▶ [The task]:
Replace "Weight" with "Quantity" in the items from the line with "Toggle bold formatting" to the line with "(x=220, y=44)", change nothing else, and give those lines again without the pictures.

Records in a dataset
— start —

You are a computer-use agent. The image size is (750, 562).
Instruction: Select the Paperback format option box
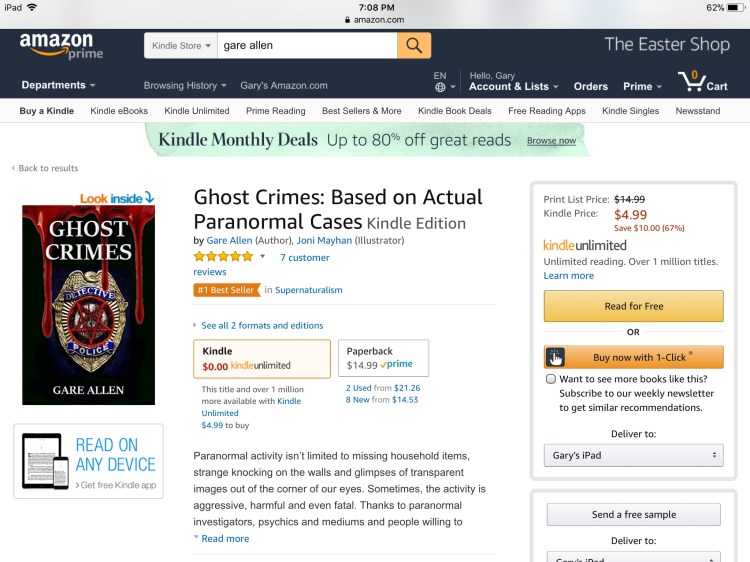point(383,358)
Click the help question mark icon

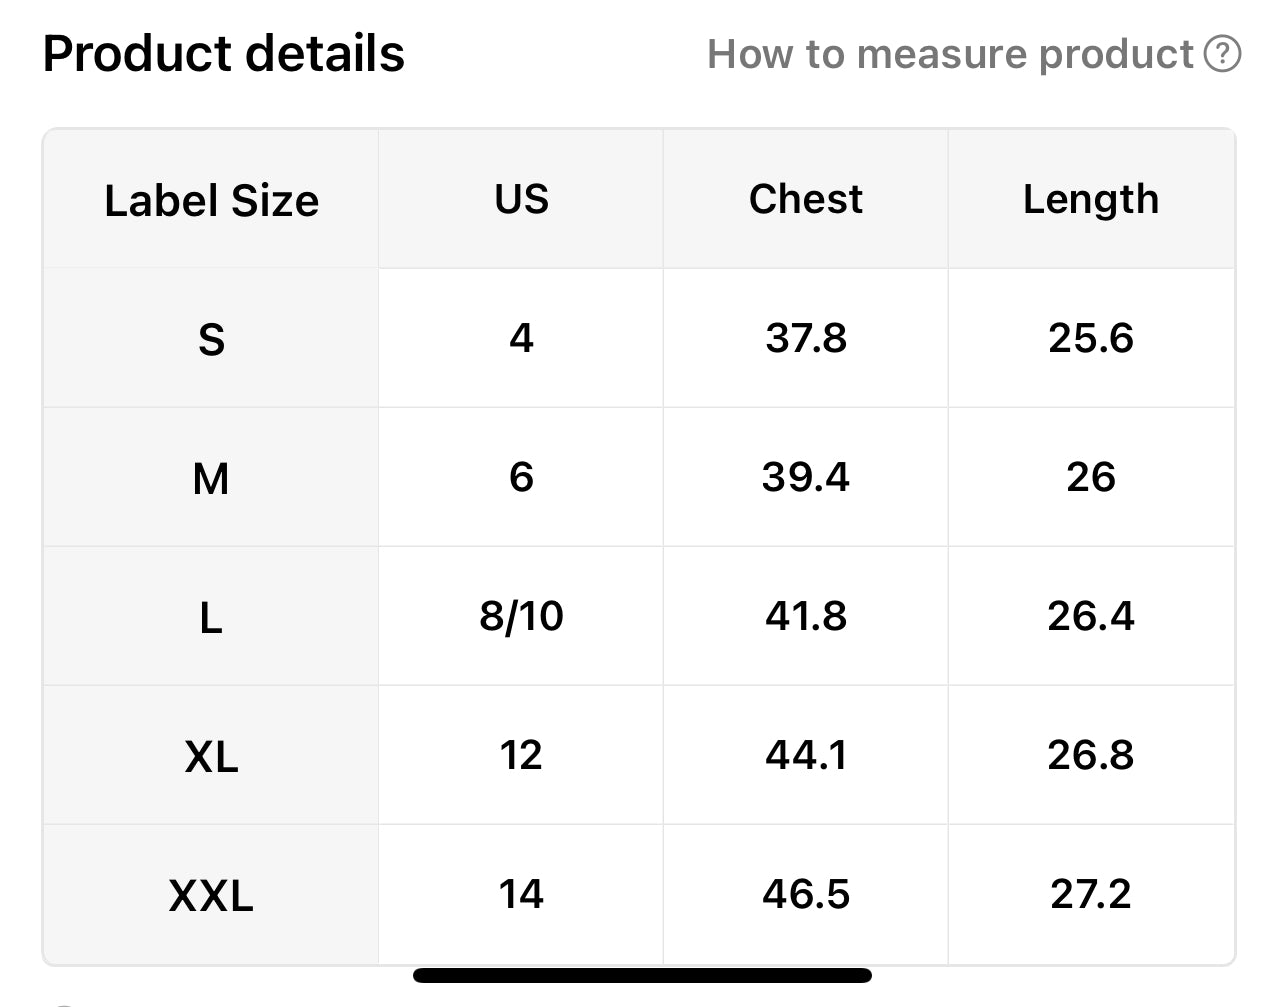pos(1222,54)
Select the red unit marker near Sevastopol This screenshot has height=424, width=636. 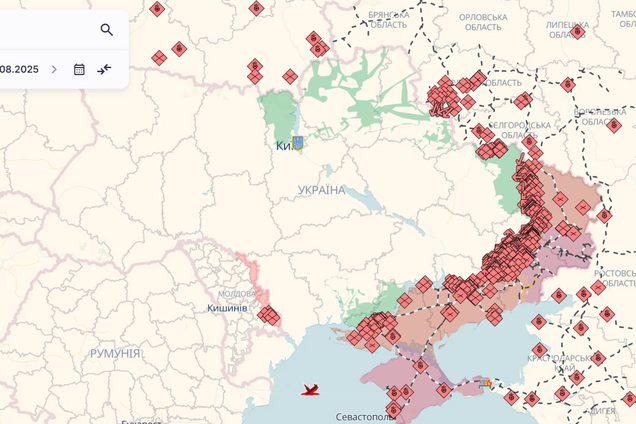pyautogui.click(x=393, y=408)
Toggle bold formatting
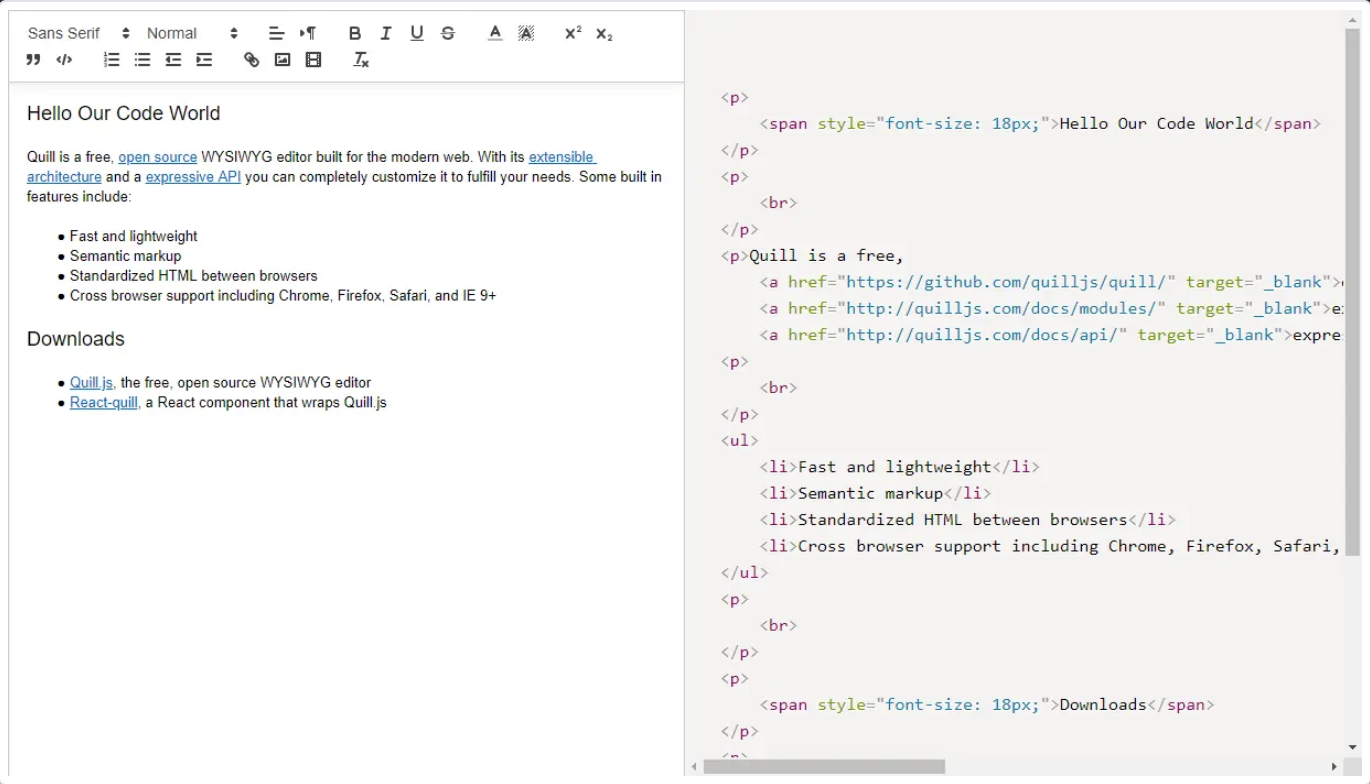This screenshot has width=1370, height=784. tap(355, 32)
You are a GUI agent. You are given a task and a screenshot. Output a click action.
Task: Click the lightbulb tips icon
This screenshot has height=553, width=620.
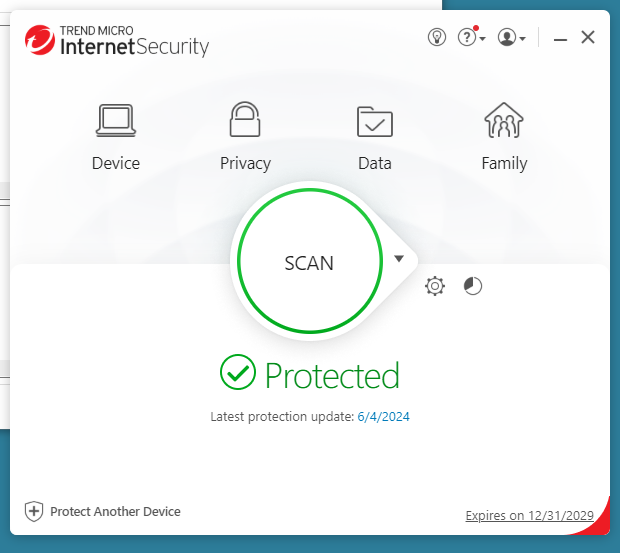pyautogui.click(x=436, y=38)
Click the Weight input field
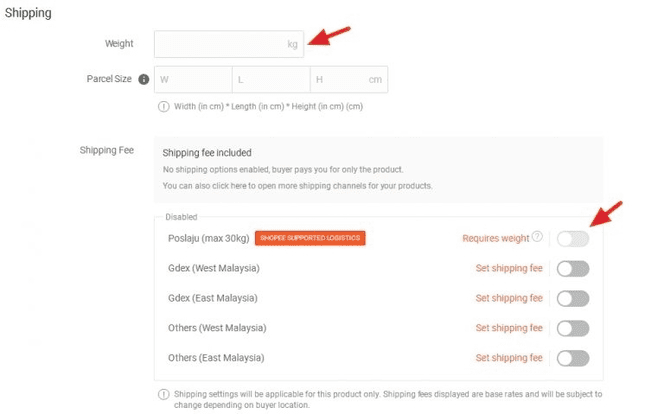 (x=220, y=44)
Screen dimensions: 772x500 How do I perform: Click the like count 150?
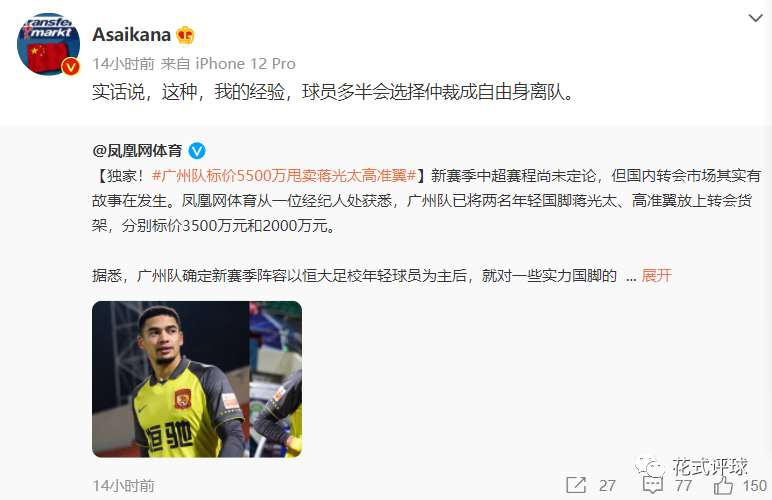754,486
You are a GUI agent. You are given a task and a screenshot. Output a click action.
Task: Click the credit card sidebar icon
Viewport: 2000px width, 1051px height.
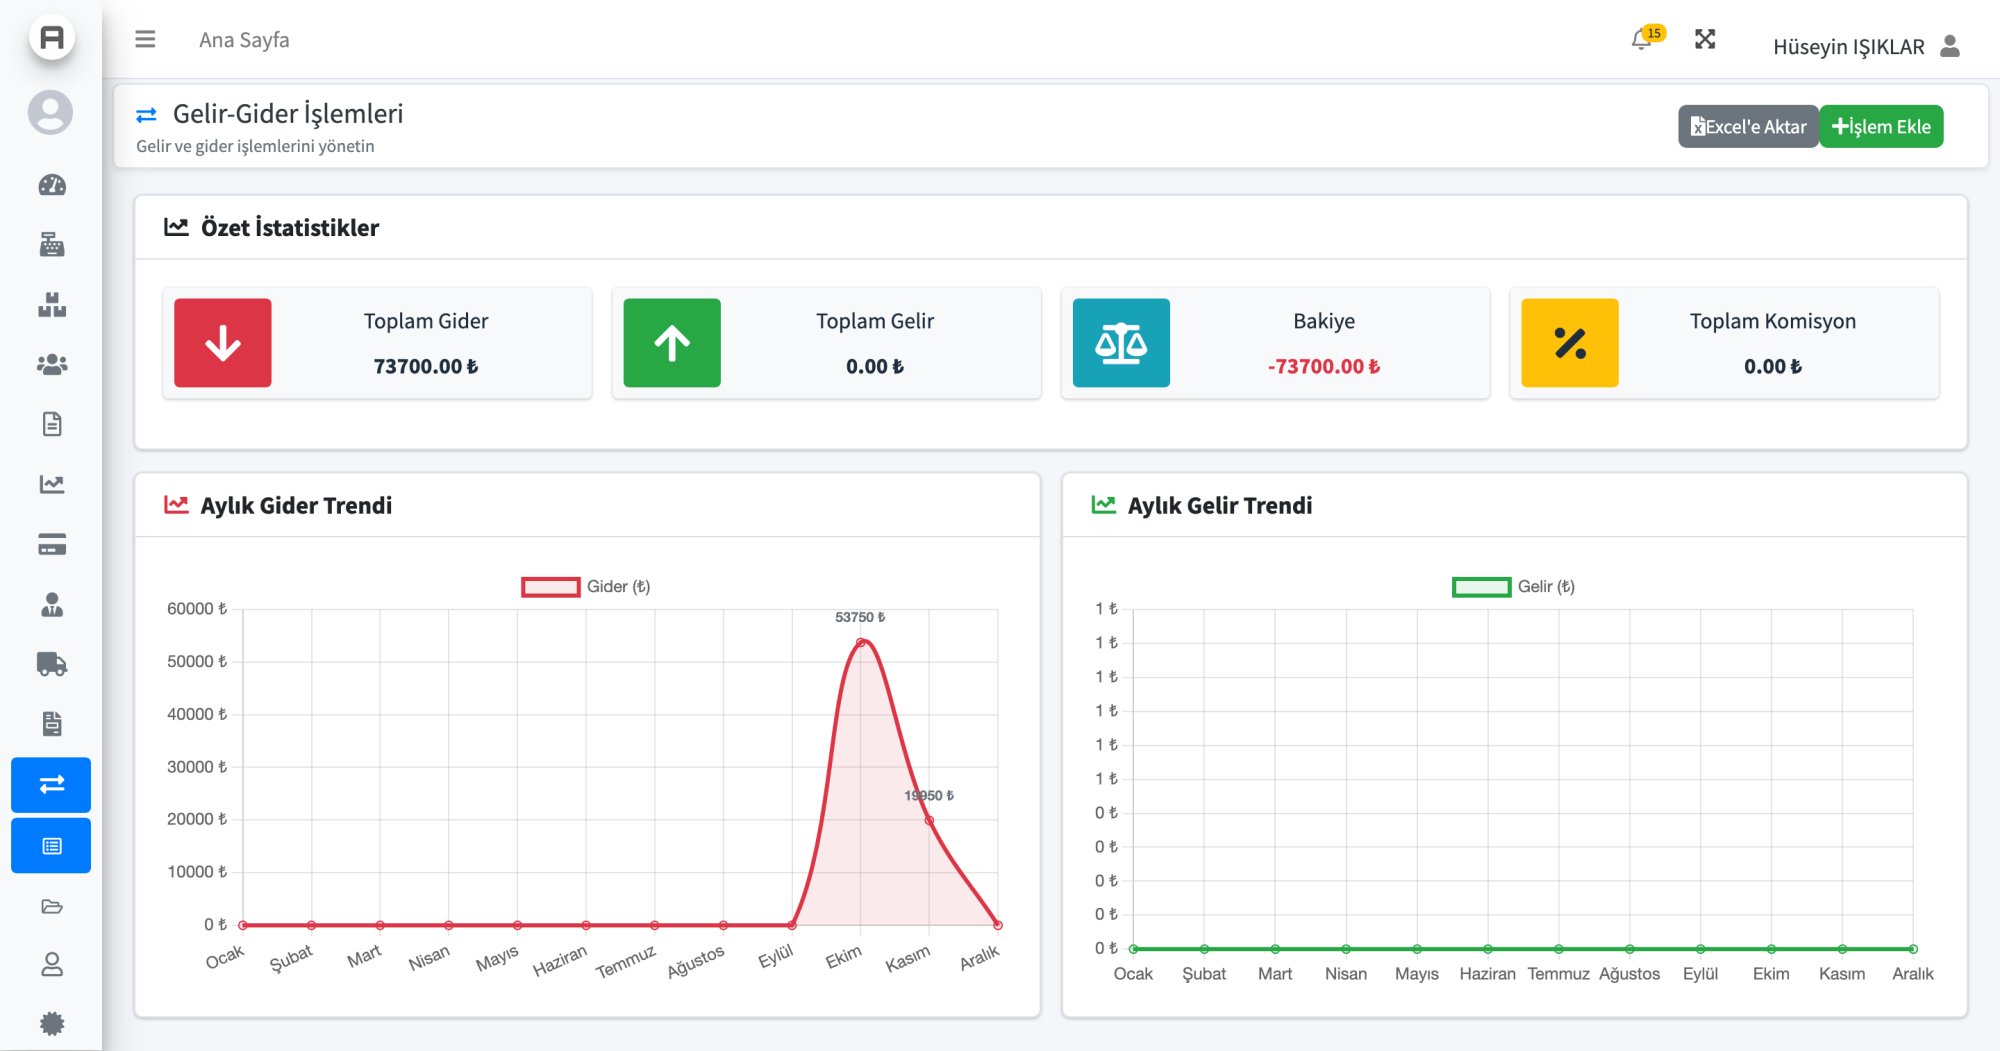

— end —

▶ [Result of this task]:
Toggle bold formatting
This screenshot has width=1370, height=784. tap(355, 32)
You are a GUI agent. You are given a task and a screenshot. Output a click action.
Task: Click the lightbulb tips icon
This screenshot has height=553, width=620.
pyautogui.click(x=436, y=38)
Click the Quantity input field
 (x=220, y=44)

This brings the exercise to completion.